PRENSA INDEPENDIENTE
Agosot 2, 2004
 

HISTORIA
Un día crucial

Oscar Mario González, Grupo Decoro

LA HABANA, agosto (www.cubanet.org) - Aquel 17 de julio de 1959 fue un día crucial en la historia más reciente de nuestro país. En esta fecha se produjo la renuncia a su cargo del entonces primer ministro Fidel Castro Ruz.

El hecho en sí fue un inmenso show político. Ni el renunciante estaba dispuesto a dejar el poder ni el acto estaba concebido para atentar contra el poder personal del máximo jefe guerrillero, sino por el contrario, para fortalecerlo, ensancharlo y hacerlo absoluto para liberar lo de obstáculos; para despejar el camino hacia el totalitarismo.

La estrategia no era novedosa en la historia. En nuestro país tenía antecedentes en la destitución del presidente Miguel Mariano Gómez por el senado de la república en 1936 por intrigas del general Fulgencio Batista, a la sazón jefe del ejército nacional.

En el caso que nos ocupa, la víctima directa fue el doctor Manuel Urrutia, y lo que es más trágico, el pueblo de Cuba.

En los primeros días posteriores al triunfo guerrillero, el jefe del movimiento triunfante figuraba únicamente como comandante de las fuerzas armadas del país, mientras que la presidencia era ocupada por el doctor Urrutia, a iniciativa y con el consentimiento del comandante, que era en definitiva el verdadero poder.

En tales momentos el presidente nombró un consejo de ministros, y mediante decretos disolvió el parlamento y separó de sus cargos a los altos dirigentes comprometidos con el anterior régimen. En esta avalancha de cambios propios del momento, el entonces primer ministro Miró Cardona renunció a favor del máximo jefe guerrillero.

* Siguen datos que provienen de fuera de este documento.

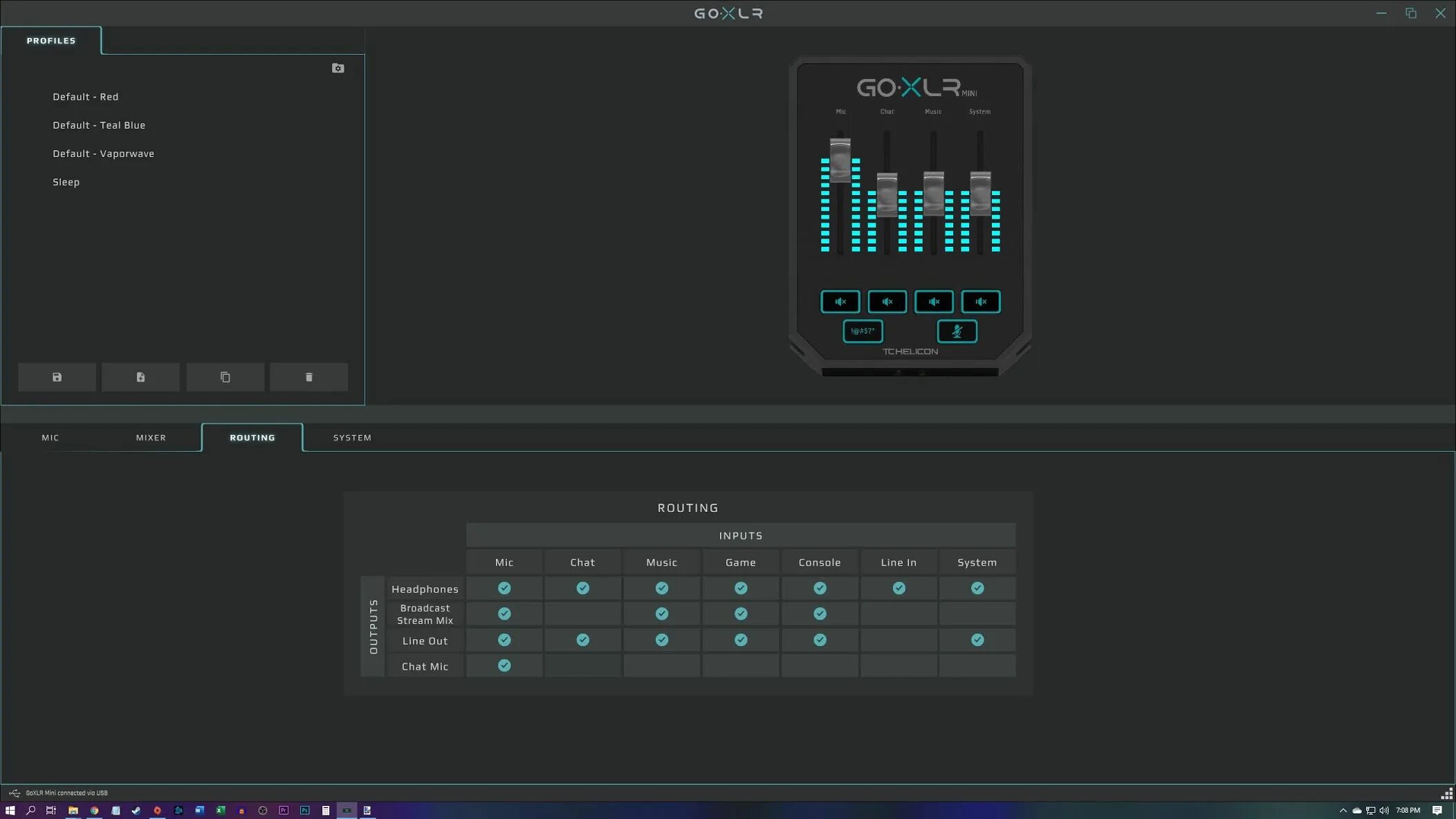Click the GoXLR Mini connected via USB status text

[x=66, y=792]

Ya como primer ministro, proclamó la ley de Reforma Agraria y anunció la de Reforma Urbana, que contemplaba la rebaja de alquileres. Ambas de gran aceptación popular, en tanto convertían en supuestos propietarios a inquilinos urbanos y arrendatarios agrícolas. Claro que esto, como muchos otros beneficios resultaron embustes, ya que después surgieron otras normativas y otras realidades en virtud de las cuales todos perdían el derecho a la propiedad y pasaban a ser dueños absolutos de su miseria. Pero llenaban las mentes de entusiasmo y de esperanzas los corazones, al amparo de una ingenuidad política total.

Tales argucias populistas le ganaron al caudillo un respaldo casi unánime de la población, culminando así un proceso de exaltación y endiosamiento iniciado desde julio de 1953 por parte de la intelectualidad y de las instituciones civiles, apoyadas en los medios de comunicación de la época. Fue así como un oscuro abogado sólo conocido en los predios universitarios se convirtió, de la noche a la mañana, en la figura política más popular del país luego de los sucesos del Moncada.

El argumento para la renuncia era atribuido a discrepancias con el presidente Urrutia, así como la traición de éste a la revolución. El presidente pensó hablar por la televisión, pero desistió por lo inútil del gesto, ante una población fanatizada, y como bien aconsejaban las circunstancias, huyó del país.

Horas después de haber anunciado su renuncia por la televisión, la multitud congregada frente a los estudios de CMQ se unía a otros simpatizantes del líder revolucionario para agruparse frente al palacio presidencial. Allí el joven Armando Hart, entonces ministro de Educación, informaba que el Consejo de Ministros había aceptado la renuncia del doctor Urrutia y en su lugar había nombrado al doctor Osvaldo Dorticós Torrado como presidente de la república.

Años más tarde, en 1976, una escueta nota del periódico Granma anunciaba la muerte del presidente Dorticós, sin ofrecer causas ni razones. El viejo miembro del Partido Socialista Popular (comunista), se suicidaba después de haber brindado sus servicios incondicionales al régimen comunista y a su líder, suscitando el rechazo, la desaprobación y la malquerencia del régimen, para cuyo entender la vida de un camarada no le pertenece a nadie más que a la revolución, incluyendo a Dios y el diablo.